2.6.2 Response surface analysis and microencapsulation process optimization
One of the three factors X1 (wall material addition), X2 (core material addition) and X3 (stirring temperature) in the model was fixed at the zero level, and sas software was used to plot the contours and corresponding surface plots of the sub-models of the effects of the remaining two factors on the astaxanthin embedding rate, and the results were shown in Fig. 6~Fig. 8.
From Fig. 6 to Fig. 8, it can be seen that the contour plots of each factor are elliptical in shape, which indicates that all these factors promote the embedding rate at lower levels, but higher levels are not conducive to the production of microencapsulation. From the response surface plot, it can be seen that the graph is convex, which indicates that the synergistic effect of the factors is obvious, i.e., the increase of one factor promotes the effect of another factor on the embedding rate.
2.6.3 Determination of the optimum extraction process
The optimal conditions and optimal values were obtained by fitting the quadratic regression model with sas software, and the results are shown in Table 4. It can be seen from Table 4 that the optimal coded values of X1, X2 and X3 were -0.168 810, 0.363 710 and 0.180 659 at the maximum embedding rate, and the optimal extraction conditions were estimated as follows: wall additive 0.191 559 g/mL, core additive 2.681 855 %, stirring temperature 40.903 296 ℃, and the maximum embedding rate was 92.365974 %. 2.681 855%, stirring temperature of 40.903 296 ℃, and the maximum embedding rate of 92.365974%.

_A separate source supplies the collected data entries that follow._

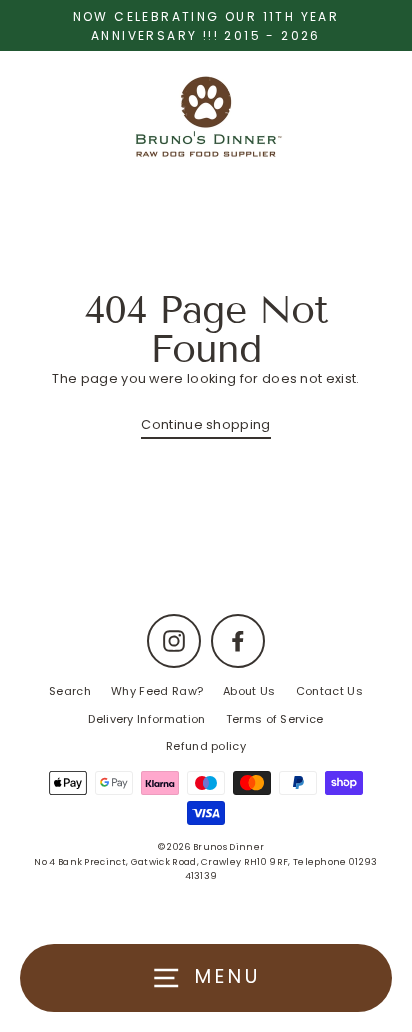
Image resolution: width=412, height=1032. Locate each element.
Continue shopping (205, 424)
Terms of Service (275, 719)
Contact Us (329, 691)
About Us (249, 691)
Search (70, 691)
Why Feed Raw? (157, 691)
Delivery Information (146, 719)
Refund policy (206, 746)
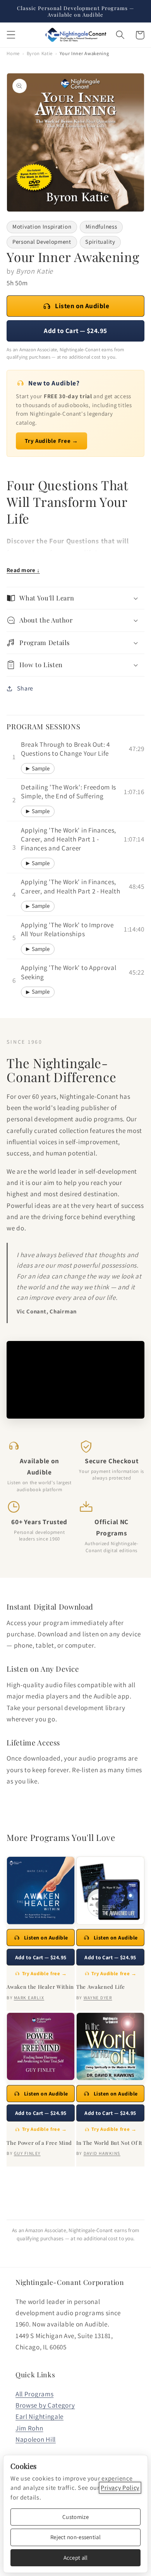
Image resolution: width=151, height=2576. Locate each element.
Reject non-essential (75, 2537)
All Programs (34, 2393)
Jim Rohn (29, 2427)
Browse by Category (45, 2405)
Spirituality (100, 241)
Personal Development (41, 241)
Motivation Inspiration (41, 226)
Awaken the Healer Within (40, 1986)
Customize (75, 2516)
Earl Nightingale (39, 2416)
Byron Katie (40, 53)
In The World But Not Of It (109, 2142)
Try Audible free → (44, 1973)
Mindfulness (101, 226)
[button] (11, 35)
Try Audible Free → (51, 440)
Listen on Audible (82, 305)
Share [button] (25, 688)
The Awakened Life (100, 1986)
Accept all (75, 2557)
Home (13, 53)
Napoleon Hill (35, 2439)
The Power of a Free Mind (39, 2142)
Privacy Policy (120, 2488)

In order to verify the agreement between the estimated results and the actual situation, a validation test was conducted, and the test result was 92.89%, which was basically consistent with the estimated results. Therefore, the optimal process conditions for microencapsulation were determined as 0.19 g/mL of wall material, 2.68% of core material, and stirring temperature of 40.9 ℃, which resulted in 92.89% astaxanthin encapsulation.
3 Conclusion
The effects of wall material type, wall material addition, core material addition, stirring time and stirring temperature on the microencapsulation of astaxanthin were investigated by using the Box-Behnken centralized combinatorial experimental design (CCEED) and response surface analysis (RSA), and the microencapsulation process was studied in the shells of crayfish. The results showed that the optimal conditions for astaxanthin microencapsulation were 0.19 g/mL of wall material, 2.68% of core material, and 40.9 ℃ of stirring temperature, and the encapsulation rate of astaxanthin reached 92.89% under these conditions.